Drafting technicians prepare engineering and architectural drawings, plans, diagrams and layouts. They may work independently as part of a multidisciplinary team or support the work of technologists, engineers, architects and other professionals.

Also Known As: CAD Technician/Technologist, Engineering Design and Drafting Technician, Structural Engineering Technician/Technologist NOC Number(s): 2253.2 Minimum Education: 1 year post-secondary education/training Employment Outlook: Job openings generated due to employment turnover. Occupational outlook currently unavailable — Preceding unsigned comment added by Hellom2014 (talkcontribs) 19:53, 2 April 2014 (UTC)

Zenith and Azimuth[edit]

The figure does not clearly depict what the zenith stands for and the reference to the zenith page is not helpful (reference to zenith distance instead?). (talk) 09:29, 13 May 2014 (UTC)

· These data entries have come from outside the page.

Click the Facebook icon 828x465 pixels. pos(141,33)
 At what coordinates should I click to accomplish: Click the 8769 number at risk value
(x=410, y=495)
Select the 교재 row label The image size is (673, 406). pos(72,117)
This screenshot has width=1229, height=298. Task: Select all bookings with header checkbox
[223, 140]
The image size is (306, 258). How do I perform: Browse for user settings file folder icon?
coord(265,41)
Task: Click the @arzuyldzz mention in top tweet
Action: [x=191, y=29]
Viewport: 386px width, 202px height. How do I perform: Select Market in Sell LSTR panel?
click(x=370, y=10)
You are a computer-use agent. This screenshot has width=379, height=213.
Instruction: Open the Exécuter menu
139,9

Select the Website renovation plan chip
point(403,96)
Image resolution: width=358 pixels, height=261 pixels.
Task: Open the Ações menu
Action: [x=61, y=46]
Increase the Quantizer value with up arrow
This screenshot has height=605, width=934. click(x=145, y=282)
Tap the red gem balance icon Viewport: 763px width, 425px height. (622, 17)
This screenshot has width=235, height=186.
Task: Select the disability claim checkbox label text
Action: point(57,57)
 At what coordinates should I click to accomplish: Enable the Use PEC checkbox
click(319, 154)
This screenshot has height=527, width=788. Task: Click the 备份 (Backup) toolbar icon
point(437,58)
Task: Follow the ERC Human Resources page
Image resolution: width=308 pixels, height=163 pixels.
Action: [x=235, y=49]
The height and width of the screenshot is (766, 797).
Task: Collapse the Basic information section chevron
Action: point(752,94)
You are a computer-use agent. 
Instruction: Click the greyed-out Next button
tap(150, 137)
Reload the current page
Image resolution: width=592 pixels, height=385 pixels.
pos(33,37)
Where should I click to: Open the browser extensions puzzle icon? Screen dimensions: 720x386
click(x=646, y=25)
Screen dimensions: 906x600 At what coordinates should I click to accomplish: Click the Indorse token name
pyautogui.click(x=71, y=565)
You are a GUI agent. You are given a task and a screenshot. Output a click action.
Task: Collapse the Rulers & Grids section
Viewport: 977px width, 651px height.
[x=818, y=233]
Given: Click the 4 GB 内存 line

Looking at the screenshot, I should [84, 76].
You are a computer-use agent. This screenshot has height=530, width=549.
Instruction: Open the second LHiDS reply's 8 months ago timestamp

What is not clear about the depiction? Zenith is shown in the depiction. Why not link to it? - Ac44ck (talk) 01:24, 14 May 2014 (UTC)

A SHAME[edit]

This article and its Talk Page are a shame!

They are a clear example of all that can be criticized of Wikipedia: contributors that only contribute their ignorance. The illustration is confusing, the wording is unclear and plagued by inconsistencies and plain lies, and any dictionary does a better job than this article in its current, dismal state.

By no means an insult is intended to anyone, but just read this sentence:

"The star is the point of interest, the reference plane is the horizon or the surface of the sea"

Whoever believes that the surface of the sea is a plane doesn't belong writing articles in this encyclopedia, he belongs back in 2nd-grade Geometry classes.